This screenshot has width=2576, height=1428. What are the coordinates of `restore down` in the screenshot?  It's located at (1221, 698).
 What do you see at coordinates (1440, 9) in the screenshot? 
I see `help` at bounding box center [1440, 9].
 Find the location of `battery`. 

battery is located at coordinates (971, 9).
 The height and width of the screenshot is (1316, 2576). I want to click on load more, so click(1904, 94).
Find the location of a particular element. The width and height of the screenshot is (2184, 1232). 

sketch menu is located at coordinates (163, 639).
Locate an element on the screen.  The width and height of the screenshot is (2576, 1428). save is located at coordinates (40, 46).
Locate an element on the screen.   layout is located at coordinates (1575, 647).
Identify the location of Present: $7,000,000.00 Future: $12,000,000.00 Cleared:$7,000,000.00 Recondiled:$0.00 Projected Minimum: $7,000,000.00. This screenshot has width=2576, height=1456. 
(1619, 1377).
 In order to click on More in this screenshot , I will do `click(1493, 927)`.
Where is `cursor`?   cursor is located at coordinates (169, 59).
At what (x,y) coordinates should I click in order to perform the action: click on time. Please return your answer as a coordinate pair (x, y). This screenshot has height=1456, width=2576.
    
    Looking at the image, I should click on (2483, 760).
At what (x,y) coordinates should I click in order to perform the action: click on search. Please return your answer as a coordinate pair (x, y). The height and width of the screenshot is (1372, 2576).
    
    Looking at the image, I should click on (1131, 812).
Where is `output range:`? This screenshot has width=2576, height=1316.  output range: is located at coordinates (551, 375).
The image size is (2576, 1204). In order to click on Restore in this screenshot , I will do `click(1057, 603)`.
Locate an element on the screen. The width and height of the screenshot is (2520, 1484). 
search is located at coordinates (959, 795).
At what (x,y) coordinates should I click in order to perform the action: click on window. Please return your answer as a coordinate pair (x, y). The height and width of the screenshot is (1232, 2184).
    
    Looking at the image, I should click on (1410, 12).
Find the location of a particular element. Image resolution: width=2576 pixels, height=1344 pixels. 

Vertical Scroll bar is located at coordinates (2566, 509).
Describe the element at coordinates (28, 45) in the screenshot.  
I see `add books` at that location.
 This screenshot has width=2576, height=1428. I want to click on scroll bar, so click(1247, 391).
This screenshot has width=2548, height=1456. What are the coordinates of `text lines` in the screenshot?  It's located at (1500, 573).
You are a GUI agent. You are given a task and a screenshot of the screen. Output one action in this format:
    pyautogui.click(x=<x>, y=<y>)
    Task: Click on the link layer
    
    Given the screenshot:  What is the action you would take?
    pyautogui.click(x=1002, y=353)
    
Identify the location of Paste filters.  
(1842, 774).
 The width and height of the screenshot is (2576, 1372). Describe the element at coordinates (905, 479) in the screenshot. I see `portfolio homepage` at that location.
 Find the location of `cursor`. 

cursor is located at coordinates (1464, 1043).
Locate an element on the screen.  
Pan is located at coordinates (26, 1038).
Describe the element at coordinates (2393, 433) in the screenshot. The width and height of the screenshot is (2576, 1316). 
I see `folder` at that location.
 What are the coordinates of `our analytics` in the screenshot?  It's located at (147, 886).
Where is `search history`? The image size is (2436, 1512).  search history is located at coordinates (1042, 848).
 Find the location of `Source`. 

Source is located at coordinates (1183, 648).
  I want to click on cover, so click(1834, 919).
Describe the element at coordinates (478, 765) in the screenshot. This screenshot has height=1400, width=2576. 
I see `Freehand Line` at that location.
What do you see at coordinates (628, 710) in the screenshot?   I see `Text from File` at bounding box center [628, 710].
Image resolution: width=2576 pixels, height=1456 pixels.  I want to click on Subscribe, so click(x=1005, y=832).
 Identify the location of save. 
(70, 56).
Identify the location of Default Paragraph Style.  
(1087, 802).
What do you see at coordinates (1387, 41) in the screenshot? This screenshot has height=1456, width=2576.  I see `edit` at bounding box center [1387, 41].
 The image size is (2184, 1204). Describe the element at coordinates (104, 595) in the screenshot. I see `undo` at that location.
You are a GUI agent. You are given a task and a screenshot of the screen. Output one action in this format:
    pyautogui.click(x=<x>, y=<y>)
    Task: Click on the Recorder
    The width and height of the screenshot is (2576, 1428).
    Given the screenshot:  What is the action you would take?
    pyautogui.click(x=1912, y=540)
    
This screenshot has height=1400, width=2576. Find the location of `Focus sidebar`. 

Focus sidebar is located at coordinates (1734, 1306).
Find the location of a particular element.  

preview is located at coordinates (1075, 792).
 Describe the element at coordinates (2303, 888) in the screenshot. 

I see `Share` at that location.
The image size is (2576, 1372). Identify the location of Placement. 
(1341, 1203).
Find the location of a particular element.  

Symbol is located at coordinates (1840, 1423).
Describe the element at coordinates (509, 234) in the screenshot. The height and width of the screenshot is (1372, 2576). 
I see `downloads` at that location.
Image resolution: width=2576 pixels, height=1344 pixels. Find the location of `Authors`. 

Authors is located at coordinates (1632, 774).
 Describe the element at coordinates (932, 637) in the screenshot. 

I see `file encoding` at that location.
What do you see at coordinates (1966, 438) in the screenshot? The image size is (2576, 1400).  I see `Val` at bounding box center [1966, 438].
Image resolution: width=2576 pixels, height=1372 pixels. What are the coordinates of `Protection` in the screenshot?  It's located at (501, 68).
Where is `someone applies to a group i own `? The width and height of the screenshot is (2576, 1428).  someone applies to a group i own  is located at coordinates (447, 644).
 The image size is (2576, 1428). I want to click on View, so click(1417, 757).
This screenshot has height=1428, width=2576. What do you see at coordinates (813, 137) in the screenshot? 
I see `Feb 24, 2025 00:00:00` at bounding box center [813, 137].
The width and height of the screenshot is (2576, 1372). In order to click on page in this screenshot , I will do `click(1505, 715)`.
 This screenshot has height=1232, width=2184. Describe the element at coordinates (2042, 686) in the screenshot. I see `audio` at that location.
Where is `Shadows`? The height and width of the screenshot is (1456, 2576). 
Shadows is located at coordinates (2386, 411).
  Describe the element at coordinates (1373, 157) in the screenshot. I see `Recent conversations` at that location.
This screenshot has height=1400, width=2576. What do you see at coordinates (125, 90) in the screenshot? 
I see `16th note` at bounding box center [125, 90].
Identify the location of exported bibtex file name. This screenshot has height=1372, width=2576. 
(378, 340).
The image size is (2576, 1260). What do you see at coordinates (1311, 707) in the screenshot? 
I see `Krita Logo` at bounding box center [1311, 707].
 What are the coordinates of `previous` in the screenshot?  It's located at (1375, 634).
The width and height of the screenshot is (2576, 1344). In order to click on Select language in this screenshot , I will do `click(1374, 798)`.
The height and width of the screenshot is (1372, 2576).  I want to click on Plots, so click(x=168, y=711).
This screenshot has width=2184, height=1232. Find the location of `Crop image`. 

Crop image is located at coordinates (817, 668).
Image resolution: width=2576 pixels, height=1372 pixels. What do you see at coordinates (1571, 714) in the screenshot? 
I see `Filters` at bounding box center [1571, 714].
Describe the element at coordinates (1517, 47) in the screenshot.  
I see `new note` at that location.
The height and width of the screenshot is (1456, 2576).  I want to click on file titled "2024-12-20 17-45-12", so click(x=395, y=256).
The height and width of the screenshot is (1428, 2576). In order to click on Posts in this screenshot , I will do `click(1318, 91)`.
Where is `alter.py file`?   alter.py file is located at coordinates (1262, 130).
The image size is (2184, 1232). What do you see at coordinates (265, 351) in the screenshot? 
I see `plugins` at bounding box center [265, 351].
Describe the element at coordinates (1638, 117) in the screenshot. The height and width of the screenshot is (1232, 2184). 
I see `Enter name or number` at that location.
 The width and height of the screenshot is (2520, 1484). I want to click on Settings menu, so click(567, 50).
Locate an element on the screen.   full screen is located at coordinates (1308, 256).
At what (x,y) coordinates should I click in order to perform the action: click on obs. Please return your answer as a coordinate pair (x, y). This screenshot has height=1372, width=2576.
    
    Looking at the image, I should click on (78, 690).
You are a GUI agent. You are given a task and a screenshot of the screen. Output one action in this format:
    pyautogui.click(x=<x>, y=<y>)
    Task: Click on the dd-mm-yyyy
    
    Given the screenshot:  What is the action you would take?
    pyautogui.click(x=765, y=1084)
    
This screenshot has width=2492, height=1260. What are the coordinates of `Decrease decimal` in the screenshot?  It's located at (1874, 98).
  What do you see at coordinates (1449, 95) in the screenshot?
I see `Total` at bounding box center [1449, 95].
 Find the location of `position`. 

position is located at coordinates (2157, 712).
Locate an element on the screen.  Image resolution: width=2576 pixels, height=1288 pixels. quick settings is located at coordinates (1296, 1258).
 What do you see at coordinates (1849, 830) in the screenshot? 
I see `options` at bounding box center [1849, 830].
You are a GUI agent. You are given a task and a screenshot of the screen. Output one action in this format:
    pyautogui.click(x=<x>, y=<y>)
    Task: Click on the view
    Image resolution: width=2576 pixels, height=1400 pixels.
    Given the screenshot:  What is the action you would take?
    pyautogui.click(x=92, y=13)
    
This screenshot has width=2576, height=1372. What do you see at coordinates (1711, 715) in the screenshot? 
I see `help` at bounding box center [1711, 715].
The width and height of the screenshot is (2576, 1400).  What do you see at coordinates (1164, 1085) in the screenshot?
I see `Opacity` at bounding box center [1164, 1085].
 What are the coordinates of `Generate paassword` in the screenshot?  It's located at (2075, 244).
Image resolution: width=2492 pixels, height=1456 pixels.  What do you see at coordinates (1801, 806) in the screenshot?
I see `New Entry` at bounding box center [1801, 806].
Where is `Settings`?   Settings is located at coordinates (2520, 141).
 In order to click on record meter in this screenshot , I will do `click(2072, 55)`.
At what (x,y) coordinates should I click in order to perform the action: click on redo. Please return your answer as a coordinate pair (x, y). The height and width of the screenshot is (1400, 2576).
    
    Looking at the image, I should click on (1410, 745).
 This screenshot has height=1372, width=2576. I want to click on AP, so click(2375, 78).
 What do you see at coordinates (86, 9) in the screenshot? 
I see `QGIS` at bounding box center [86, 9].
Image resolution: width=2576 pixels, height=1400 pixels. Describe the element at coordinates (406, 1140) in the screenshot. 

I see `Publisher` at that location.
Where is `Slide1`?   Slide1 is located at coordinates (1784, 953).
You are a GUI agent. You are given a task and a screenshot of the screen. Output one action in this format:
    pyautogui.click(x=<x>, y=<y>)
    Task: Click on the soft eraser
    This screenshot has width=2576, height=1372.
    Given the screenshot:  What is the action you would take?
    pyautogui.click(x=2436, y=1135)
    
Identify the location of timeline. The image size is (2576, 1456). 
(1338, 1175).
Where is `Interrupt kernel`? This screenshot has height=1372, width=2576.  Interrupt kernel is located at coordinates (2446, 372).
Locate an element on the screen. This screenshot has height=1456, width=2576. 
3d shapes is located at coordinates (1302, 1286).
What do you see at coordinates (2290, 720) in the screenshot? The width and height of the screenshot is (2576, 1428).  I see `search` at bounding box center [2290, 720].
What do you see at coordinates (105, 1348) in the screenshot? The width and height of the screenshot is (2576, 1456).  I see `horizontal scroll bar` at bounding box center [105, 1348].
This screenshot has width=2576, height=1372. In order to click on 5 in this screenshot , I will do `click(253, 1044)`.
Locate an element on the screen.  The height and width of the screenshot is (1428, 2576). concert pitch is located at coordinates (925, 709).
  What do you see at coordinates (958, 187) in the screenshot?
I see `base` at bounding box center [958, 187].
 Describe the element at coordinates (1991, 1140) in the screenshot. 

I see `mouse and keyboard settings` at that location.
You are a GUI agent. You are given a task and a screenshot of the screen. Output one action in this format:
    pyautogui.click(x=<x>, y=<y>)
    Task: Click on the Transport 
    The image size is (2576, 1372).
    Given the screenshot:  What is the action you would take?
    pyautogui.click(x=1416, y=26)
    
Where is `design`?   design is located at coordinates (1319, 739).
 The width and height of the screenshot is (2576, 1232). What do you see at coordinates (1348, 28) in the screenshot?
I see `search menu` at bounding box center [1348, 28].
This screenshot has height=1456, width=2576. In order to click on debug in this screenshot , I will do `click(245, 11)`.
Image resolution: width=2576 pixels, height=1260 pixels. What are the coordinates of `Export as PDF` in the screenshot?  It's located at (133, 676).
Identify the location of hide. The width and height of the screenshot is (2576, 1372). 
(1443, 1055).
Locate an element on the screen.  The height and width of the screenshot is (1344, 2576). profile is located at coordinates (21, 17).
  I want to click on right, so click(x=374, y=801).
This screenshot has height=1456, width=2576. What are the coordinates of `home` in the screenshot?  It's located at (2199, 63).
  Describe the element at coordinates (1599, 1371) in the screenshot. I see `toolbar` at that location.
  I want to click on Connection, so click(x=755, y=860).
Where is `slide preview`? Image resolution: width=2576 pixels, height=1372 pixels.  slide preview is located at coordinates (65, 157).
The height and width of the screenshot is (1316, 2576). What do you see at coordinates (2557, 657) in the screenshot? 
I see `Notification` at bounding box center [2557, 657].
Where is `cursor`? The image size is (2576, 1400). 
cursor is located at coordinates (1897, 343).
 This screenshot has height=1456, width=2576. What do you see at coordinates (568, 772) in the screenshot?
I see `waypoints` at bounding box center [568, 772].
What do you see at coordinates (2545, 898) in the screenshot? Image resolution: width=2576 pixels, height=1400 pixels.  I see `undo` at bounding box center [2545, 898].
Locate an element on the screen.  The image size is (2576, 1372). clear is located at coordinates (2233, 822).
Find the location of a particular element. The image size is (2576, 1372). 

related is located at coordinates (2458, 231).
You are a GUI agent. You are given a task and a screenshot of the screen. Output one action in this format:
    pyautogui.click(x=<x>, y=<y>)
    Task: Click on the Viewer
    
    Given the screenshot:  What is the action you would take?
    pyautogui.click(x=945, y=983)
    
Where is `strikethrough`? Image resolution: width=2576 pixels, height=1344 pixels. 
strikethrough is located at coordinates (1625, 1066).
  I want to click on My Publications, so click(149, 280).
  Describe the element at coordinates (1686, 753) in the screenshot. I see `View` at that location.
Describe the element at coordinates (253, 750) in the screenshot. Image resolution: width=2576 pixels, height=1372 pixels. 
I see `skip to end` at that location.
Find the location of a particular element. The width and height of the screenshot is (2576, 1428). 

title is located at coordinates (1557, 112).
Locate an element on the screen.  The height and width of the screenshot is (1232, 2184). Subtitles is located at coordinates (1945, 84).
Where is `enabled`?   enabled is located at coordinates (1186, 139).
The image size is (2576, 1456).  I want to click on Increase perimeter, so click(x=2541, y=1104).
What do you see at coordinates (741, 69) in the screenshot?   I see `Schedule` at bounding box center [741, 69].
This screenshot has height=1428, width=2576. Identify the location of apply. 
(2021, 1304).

☆ ☆ ☆ ☆

**EXERCISE GOAL:** Convert the stretch of the records from their first line through the line containing "coordinates (169, 59).", both included, into a JSON array of strings with one string per line and blank lines omitted.

**ANSWER TO THE EXERCISE:**
[
  "This screenshot has width=2576, height=1428. What are the coordinates of `restore down` in the screenshot?  It's located at (1221, 698).",
  " What do you see at coordinates (1440, 9) in the screenshot? ",
  "I see `help` at bounding box center [1440, 9].",
  " Find the location of `battery`. ",
  "battery is located at coordinates (971, 9).",
  " The height and width of the screenshot is (1316, 2576). I want to click on load more, so click(1904, 94).",
  "Find the location of a particular element. The width and height of the screenshot is (2184, 1232). ",
  "sketch menu is located at coordinates (163, 639).",
  "Locate an element on the screen.  The width and height of the screenshot is (2576, 1428). save is located at coordinates (40, 46).",
  "Locate an element on the screen.   layout is located at coordinates (1575, 647).",
  "Identify the location of Present: $7,000,000.00 Future: $12,000,000.00 Cleared:$7,000,000.00 Recondiled:$0.00 Projected Minimum: $7,000,000.00. This screenshot has width=2576, height=1456. ",
  "(1619, 1377).",
  " In order to click on More in this screenshot , I will do `click(1493, 927)`.",
  "Where is `cursor`?   cursor is located at coordinates (169, 59)."
]